You're right, sorry, I had several tabs open on a similar subject... the post I was referring to is this:

[N] Class-action law­suit filed against Sta­bil­ity AI, DeviantArt, and Mid­journey for using the text-to-image AI Sta­ble Dif­fu­sion : MachineLearning

> The multi-part fair use test established in AGI vs Google is widely held to be applicable to AI and ML models.

The US four-part fair use test was established long before AGI v. Google: in the 19th century in Folsom v. Marsh. It was encoded into copyright law in 1976. It's applicable to everything.

The case only decided that Google's specific book service did in fact pass the test. The most important aspect is that the judge found that there was no economic damage to the book authors, that it did not replace the books or negatively impact the market for books.

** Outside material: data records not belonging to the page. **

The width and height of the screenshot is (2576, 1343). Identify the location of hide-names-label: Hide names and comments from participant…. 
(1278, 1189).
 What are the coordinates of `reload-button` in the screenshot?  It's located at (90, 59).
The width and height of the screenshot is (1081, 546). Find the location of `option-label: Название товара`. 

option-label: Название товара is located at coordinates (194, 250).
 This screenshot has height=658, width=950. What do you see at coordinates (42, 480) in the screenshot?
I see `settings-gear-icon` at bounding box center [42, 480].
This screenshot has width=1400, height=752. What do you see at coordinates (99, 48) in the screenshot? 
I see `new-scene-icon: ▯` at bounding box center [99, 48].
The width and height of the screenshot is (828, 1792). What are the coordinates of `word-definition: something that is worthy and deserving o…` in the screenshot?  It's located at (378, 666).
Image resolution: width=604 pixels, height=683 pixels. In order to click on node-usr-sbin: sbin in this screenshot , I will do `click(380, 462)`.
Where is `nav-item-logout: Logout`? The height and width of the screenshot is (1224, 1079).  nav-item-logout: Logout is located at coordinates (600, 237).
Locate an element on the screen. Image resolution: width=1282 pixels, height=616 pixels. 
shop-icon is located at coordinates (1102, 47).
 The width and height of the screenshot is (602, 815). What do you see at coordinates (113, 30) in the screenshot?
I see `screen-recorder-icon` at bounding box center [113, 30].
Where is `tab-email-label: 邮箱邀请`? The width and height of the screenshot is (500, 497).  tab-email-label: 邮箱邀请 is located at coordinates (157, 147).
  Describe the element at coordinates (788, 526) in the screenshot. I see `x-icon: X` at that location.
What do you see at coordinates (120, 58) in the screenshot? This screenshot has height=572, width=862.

The decision is not applicable to other projects that may be substantially different in character. I'm sure OpenAI's lawyers are hoping that DALL-E will be considered to be equivalent to Google's book search - that they have fair use rights to digitize copyrighted material without permission, and publish something transformed that only contains "snippets" of it. But they will have to get around the fourth factor. Who will commission an expensive original artwork from Greg Rutkowski, when they can simply type a prompt including "in the style of..." and get something substantially similar, for less than a nickel? Will companies use GPL3 code in their products, when they can get a mashed-up facsimile with the restrictive license removed? The question of fair use in the context of generative neural networks is far from settled; hence the lawsuits in the (other) post.